Historically, a telltale sign of financial difficulty is farmers’ need to turn to input suppliers to finance purchases because banks either refuse to lend or won’t lend enough for a farmer’s full needs. Most farmers surveyed said they had not yet turned to suppliers for financing.
The largest user of those funds was in the $1 million-plus income segment. Of that group, 18% said they were obtaining 11% to 25% of their operating credit from suppliers; 15% said they would get 50% or more of operating credit from the companies supplying seed, fertilizer, chemicals and other inputs.
AGRIBUSINESS REMAINS TEMPERED
Historically, the DTN/PF survey of agribusiness owners has produced more moderate scores, never reaching the optimism nor pessimism of their farmer customers.
That held true for the 100 business owners surveyed in late August. The overall Agribusiness Confidence Index was 106.6, down three points from March but above the 90.6 score in August 2016.

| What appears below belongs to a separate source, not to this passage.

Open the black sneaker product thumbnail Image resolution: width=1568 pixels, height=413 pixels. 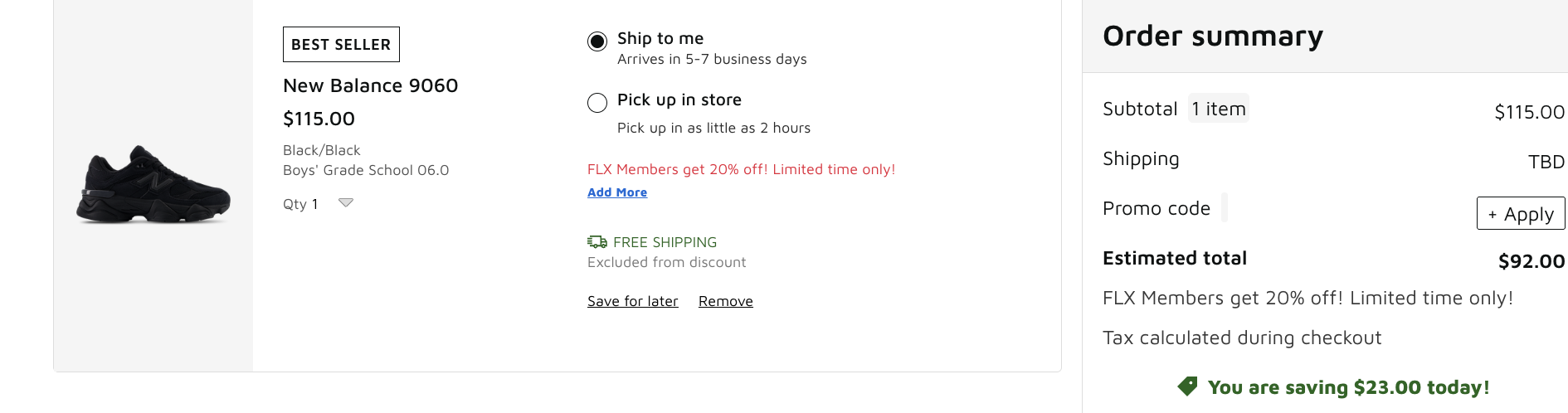click(x=153, y=185)
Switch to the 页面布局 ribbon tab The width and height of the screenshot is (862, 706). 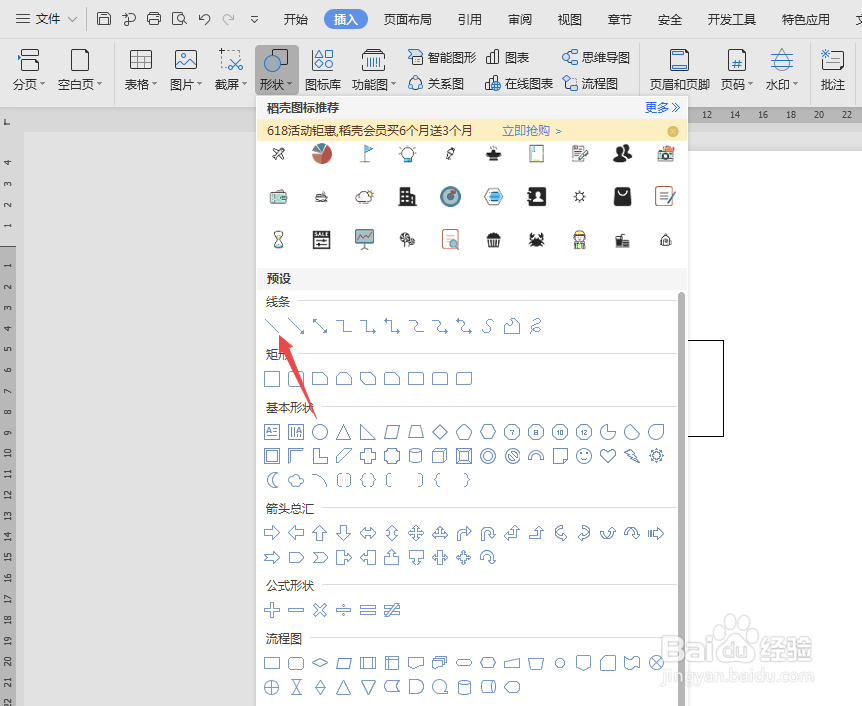point(407,18)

Businesses put their present situation at 95, essentially even with March, yet 10 points below a year ago. Their future expectations produced a score of 114.5, again slightly below the 119.3 score in spring, yet significantly above 79.7 from a year ago.
“It appears that this has not been a very good year for input retailers,” Hill said. “Growers have been trimming their input expenses. Plus, fertilizer prices have come way down, which is a huge determinant of retailer profitability. It’s good for farmers, but bad for retailers.”
Hill said he heard that the retail industry and manufacturers may try to cut back pre-pay and other incentives to producers.
“Good luck with that,” Hill said. “Producers seem more likely to sit things out and wait until the input industry starts to meaningfully feel their pain, forcing some later concessions in the input planning and purchase season.
“I’ll be very interested to see how the end-of-year survey turns out, as we close the circle on this year following the presidential election,” Hill said.
“The only thing that could stop the falling optimism would be some unforeseen rise in commodity prices,” Hall said. While the overall feeling is USDA has overestimated the 2017 yields, things are still “dark all around,” he added.
The next DTN/PF survey will be conducted just before the end of the calendar year.